- [ASSIGNMENT]: Repeat the data in full. Every line must match.

- [DATA EXTRACTS]:
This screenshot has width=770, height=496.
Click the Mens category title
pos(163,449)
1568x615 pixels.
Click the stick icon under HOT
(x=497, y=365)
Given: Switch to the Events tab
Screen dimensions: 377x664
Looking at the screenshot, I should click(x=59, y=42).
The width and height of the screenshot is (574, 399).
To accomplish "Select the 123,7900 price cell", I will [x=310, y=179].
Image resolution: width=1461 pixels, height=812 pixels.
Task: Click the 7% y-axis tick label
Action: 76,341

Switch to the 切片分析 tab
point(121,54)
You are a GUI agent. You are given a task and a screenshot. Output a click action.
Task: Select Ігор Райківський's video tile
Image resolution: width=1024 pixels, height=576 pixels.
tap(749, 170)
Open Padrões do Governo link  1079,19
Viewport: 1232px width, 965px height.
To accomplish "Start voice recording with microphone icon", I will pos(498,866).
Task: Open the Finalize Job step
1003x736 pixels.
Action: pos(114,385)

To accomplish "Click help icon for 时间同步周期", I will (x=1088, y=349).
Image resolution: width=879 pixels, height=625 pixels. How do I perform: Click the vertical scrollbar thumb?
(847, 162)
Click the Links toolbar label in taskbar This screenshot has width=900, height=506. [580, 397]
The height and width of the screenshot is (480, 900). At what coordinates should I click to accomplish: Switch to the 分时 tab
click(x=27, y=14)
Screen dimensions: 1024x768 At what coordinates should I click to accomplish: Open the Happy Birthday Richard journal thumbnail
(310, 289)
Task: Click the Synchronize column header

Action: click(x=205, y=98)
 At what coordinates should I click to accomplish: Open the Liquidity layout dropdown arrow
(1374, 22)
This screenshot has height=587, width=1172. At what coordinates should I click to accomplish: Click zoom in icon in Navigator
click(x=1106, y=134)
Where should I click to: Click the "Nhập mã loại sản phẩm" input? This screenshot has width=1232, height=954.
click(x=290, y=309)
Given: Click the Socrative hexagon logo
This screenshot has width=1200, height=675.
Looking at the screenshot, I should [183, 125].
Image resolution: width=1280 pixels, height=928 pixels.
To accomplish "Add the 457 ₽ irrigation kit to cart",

- [COMPLETED TASK]:
This screenshot has width=770, height=496.
Click the Mens category title
pos(163,449)
1568x615 pixels.
Click the stick icon under HOT
(x=497, y=365)
Given: Switch to the Events tab
Screen dimensions: 377x664
Looking at the screenshot, I should click(x=59, y=42).
The width and height of the screenshot is (574, 399).
To accomplish "Select the 123,7900 price cell", I will [x=310, y=179].
Image resolution: width=1461 pixels, height=812 pixels.
Task: Click the 7% y-axis tick label
Action: 76,341

Switch to the 切片分析 tab
point(121,54)
You are a GUI agent. You are given a task and a screenshot. Output a click action.
Task: Select Ігор Райківський's video tile
Image resolution: width=1024 pixels, height=576 pixels.
tap(749, 170)
Open Padrões do Governo link  1079,19
Viewport: 1232px width, 965px height.
To accomplish "Start voice recording with microphone icon", I will pos(498,866).
Task: Open the Finalize Job step
1003x736 pixels.
Action: pos(114,385)

To accomplish "Click help icon for 时间同步周期", I will (x=1088, y=349).
Image resolution: width=879 pixels, height=625 pixels. How do I perform: Click the vertical scrollbar thumb?
(847, 162)
Click the Links toolbar label in taskbar This screenshot has width=900, height=506. [580, 397]
The height and width of the screenshot is (480, 900). At what coordinates should I click to accomplish: Switch to the 分时 tab
click(x=27, y=14)
Screen dimensions: 1024x768 At what coordinates should I click to accomplish: Open the Happy Birthday Richard journal thumbnail
(310, 289)
Task: Click the Synchronize column header

Action: click(x=205, y=98)
 At what coordinates should I click to accomplish: Open the Liquidity layout dropdown arrow
(1374, 22)
This screenshot has height=587, width=1172. At what coordinates should I click to accomplish: Click zoom in icon in Navigator
click(x=1106, y=134)
Where should I click to: Click the "Nhập mã loại sản phẩm" input? This screenshot has width=1232, height=954.
click(x=290, y=309)
Given: Click the Socrative hexagon logo
This screenshot has width=1200, height=675.
Looking at the screenshot, I should [183, 125].
Image resolution: width=1280 pixels, height=928 pixels.
To accomplish "Add the 457 ₽ irrigation kit to cart",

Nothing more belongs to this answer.